> _DIRECTIONS FOR THIS TASK_
Word for word, restate the lines of the data from the first through the one containing "This screenshot has height=1238, width=952.", and nothing else.

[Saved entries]
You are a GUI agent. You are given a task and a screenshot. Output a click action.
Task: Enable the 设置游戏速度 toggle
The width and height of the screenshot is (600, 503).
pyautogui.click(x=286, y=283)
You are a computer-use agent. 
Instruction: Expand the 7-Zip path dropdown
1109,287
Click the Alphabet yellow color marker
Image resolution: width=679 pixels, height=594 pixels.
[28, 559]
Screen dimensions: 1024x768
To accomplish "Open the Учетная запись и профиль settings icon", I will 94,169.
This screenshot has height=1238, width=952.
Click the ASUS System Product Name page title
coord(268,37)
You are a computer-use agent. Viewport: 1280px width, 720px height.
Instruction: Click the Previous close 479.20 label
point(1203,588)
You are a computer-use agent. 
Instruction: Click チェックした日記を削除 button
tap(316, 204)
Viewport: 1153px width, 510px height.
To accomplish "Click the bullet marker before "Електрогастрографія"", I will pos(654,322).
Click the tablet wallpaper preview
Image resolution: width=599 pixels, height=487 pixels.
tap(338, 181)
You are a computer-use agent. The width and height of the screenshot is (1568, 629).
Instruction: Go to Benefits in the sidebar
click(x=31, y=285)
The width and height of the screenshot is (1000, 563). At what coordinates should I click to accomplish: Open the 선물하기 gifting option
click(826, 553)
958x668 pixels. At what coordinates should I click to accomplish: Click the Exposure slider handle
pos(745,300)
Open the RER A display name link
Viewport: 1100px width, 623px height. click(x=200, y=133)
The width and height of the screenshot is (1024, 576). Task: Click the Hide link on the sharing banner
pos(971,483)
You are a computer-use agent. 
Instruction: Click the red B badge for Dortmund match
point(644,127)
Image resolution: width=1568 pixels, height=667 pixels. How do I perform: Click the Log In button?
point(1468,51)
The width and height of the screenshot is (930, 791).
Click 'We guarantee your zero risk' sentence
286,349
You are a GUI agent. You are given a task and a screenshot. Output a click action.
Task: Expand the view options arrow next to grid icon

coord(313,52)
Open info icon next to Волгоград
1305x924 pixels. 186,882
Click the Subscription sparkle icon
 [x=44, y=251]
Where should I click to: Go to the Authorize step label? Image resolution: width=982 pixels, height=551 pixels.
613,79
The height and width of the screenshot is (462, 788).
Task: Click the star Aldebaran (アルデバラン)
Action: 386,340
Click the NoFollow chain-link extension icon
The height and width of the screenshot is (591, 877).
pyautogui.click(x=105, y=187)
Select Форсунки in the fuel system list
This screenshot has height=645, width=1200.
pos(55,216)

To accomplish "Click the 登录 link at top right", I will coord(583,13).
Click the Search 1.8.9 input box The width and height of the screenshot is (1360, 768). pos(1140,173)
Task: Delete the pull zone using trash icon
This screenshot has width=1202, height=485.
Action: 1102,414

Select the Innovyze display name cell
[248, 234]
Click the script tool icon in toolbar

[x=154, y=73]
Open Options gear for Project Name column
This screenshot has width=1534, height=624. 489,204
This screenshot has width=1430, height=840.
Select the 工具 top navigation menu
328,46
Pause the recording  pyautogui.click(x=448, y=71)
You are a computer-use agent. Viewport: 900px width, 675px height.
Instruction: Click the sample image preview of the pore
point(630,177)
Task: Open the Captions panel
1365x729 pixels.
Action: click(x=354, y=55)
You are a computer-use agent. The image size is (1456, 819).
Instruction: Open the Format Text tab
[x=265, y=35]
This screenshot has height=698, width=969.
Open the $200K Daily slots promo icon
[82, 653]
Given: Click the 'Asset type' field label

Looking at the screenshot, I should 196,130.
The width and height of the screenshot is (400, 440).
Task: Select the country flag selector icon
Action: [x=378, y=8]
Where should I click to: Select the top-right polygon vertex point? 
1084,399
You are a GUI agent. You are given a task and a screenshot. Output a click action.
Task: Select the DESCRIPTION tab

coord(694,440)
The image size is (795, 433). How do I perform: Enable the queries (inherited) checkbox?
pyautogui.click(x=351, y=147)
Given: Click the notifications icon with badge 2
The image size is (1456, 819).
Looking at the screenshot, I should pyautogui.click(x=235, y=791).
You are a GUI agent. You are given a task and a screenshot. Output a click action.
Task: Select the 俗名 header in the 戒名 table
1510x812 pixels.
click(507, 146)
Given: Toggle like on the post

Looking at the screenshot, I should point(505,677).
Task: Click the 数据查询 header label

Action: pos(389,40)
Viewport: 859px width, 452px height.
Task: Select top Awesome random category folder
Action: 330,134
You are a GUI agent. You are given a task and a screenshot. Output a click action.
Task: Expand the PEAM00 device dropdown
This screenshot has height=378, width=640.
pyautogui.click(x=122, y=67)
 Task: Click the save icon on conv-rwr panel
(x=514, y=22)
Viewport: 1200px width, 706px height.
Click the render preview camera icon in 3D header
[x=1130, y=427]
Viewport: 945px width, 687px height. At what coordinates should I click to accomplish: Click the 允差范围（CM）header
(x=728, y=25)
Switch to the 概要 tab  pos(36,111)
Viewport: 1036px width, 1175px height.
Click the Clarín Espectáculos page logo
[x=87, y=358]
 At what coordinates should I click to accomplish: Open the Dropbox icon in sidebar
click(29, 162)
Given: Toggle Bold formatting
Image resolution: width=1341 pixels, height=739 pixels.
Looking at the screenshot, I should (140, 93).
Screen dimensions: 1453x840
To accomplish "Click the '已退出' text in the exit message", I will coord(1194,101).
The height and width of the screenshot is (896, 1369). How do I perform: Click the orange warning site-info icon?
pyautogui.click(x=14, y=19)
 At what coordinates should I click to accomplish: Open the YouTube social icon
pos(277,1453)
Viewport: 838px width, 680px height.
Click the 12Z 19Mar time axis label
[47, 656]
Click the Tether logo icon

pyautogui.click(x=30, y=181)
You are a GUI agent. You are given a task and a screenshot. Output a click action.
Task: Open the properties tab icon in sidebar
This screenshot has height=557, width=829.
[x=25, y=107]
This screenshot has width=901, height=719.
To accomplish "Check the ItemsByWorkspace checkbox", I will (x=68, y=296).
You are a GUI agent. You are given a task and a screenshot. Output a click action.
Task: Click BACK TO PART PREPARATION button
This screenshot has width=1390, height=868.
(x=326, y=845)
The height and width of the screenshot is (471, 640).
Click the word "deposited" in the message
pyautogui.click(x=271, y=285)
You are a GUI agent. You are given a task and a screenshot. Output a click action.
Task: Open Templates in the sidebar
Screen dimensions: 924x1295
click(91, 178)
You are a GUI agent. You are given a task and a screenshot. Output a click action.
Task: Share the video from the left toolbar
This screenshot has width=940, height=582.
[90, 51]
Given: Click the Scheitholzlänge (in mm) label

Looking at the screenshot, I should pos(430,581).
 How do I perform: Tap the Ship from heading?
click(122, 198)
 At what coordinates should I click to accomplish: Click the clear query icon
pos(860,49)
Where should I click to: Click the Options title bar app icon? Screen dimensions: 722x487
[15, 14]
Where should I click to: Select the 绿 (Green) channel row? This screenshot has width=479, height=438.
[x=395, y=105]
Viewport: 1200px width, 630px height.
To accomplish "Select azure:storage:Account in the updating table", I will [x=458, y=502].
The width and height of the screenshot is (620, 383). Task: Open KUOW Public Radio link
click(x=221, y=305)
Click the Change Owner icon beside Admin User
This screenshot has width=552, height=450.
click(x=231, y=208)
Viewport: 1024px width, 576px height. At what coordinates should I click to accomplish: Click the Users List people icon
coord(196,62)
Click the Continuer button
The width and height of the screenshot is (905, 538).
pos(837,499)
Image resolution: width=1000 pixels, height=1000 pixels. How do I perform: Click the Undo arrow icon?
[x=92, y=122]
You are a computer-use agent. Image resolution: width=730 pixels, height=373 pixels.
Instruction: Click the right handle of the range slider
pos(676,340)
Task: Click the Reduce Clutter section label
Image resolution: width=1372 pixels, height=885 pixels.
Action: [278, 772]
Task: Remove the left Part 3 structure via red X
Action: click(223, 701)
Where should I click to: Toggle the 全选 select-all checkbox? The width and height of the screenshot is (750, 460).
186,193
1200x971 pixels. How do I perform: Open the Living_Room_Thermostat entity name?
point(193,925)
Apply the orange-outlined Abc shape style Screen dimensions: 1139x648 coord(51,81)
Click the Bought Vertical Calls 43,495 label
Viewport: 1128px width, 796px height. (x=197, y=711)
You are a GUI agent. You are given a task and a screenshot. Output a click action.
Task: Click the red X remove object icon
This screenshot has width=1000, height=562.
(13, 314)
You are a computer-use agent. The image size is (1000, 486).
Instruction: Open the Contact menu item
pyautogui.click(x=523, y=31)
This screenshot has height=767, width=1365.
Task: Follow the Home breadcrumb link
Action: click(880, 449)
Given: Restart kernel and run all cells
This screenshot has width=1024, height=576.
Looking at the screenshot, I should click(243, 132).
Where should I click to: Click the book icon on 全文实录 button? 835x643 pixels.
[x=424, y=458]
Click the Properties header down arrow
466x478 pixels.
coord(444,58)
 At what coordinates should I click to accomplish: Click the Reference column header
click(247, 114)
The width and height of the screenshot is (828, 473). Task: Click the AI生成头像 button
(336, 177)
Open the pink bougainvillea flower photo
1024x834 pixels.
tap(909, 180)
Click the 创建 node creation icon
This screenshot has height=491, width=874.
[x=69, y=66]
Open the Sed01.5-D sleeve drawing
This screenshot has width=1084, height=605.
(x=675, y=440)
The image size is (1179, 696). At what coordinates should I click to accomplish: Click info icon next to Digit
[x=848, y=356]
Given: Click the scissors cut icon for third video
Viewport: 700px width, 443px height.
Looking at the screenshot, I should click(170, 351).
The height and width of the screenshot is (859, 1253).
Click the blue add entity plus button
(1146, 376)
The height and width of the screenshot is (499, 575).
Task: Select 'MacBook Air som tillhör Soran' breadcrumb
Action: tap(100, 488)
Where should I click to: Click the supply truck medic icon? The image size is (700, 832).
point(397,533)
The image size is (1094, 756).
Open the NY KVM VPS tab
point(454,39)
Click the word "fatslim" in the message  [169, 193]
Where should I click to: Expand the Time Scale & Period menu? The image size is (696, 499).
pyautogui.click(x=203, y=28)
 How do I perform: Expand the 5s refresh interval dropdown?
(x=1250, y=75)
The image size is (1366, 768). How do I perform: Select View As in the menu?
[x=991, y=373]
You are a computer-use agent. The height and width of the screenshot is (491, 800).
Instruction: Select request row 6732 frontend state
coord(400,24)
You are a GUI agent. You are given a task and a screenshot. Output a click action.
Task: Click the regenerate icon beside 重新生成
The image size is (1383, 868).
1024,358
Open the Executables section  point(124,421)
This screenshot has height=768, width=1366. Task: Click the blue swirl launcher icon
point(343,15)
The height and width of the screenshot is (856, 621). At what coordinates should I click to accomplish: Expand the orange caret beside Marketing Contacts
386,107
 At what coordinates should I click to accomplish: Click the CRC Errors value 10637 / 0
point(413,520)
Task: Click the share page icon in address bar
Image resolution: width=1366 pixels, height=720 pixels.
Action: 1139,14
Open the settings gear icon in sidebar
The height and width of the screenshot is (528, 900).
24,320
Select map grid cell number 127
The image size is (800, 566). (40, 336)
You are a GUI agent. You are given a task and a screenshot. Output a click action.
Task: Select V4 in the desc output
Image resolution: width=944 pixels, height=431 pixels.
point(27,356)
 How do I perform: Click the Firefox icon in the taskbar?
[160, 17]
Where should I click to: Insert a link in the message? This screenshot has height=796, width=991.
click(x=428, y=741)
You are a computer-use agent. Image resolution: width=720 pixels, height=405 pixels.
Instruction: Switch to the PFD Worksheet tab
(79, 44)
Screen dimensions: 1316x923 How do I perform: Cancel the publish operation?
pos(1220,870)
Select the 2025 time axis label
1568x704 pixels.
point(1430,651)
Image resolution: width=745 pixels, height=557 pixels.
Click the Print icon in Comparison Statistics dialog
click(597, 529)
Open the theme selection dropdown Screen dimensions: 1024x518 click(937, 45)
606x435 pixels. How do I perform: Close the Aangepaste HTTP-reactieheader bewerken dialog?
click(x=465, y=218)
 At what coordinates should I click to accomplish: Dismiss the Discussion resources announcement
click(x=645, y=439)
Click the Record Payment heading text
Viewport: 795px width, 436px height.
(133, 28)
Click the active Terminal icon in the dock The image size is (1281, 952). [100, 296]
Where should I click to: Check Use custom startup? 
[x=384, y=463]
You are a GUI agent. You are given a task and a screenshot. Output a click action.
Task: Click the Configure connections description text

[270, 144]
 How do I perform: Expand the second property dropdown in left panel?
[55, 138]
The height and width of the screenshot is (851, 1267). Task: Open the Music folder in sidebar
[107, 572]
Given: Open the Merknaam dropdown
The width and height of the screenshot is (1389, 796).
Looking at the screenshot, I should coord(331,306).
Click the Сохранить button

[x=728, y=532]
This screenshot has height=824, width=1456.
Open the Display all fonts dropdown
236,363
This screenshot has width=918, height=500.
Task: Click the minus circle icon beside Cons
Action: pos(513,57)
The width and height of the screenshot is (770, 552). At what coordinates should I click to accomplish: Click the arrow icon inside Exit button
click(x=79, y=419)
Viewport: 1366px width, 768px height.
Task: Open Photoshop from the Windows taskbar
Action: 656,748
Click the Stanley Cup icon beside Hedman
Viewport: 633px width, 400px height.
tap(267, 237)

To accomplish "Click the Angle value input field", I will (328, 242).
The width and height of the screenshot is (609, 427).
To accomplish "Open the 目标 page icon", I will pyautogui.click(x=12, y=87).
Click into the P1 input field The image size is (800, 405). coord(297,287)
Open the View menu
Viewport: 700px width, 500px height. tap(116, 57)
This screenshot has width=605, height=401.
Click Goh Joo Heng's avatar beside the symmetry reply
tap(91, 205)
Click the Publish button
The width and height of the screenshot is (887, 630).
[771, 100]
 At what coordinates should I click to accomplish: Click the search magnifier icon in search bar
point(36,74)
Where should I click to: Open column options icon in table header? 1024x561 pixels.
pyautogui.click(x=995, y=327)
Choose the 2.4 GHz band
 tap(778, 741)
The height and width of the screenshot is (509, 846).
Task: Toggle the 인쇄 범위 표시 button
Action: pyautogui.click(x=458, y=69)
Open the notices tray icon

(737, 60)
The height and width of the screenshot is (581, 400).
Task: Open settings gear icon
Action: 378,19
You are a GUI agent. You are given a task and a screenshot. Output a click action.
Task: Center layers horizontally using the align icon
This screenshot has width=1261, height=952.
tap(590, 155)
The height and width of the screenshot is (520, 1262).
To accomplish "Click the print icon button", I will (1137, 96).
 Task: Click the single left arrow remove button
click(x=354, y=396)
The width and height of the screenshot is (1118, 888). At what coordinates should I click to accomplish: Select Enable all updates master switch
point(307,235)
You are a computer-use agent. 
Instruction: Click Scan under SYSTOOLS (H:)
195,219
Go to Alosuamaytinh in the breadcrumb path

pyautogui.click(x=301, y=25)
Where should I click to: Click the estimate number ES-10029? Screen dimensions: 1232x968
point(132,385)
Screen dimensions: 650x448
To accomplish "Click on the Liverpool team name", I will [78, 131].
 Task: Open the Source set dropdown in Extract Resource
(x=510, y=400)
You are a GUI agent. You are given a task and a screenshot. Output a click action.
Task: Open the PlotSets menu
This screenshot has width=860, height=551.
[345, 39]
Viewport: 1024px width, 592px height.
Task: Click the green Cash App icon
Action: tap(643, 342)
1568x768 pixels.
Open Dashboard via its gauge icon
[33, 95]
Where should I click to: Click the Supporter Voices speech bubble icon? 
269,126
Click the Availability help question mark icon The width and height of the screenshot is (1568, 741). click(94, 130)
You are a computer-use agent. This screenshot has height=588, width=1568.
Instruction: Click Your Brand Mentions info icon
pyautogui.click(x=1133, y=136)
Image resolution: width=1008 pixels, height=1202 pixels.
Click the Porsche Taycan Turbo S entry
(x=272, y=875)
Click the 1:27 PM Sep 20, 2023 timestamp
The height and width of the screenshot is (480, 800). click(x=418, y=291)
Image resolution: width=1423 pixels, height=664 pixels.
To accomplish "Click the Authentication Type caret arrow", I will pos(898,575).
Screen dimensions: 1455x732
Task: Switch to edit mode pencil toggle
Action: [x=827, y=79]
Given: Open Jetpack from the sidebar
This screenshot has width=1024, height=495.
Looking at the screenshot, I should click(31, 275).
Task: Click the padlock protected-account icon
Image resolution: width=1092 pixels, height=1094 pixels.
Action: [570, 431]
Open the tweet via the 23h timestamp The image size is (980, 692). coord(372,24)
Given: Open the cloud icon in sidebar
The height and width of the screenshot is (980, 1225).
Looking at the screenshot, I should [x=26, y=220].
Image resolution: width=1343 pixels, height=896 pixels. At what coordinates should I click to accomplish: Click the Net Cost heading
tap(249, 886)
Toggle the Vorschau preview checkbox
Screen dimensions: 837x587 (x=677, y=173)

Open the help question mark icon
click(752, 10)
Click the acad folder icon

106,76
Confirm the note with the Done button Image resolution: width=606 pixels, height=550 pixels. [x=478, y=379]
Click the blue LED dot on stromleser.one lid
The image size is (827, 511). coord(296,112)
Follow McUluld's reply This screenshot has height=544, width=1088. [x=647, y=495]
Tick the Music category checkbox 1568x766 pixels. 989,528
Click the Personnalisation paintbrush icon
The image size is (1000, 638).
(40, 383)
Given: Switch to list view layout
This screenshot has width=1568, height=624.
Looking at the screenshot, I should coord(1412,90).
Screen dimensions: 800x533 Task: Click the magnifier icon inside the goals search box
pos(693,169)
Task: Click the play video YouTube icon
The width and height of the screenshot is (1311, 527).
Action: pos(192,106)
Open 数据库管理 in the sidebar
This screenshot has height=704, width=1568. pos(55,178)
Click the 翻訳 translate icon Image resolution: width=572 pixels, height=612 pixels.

> _RESULT BELOW_
You are a GUI agent. You are given a task and a screenshot. Output a click action.
Task: Enable the 设置游戏速度 toggle
The width and height of the screenshot is (600, 503).
pyautogui.click(x=286, y=283)
You are a computer-use agent. 
Instruction: Expand the 7-Zip path dropdown
1109,287
Click the Alphabet yellow color marker
Image resolution: width=679 pixels, height=594 pixels.
[28, 559]
Screen dimensions: 1024x768
To accomplish "Open the Учетная запись и профиль settings icon", I will 94,169.
This screenshot has height=1238, width=952.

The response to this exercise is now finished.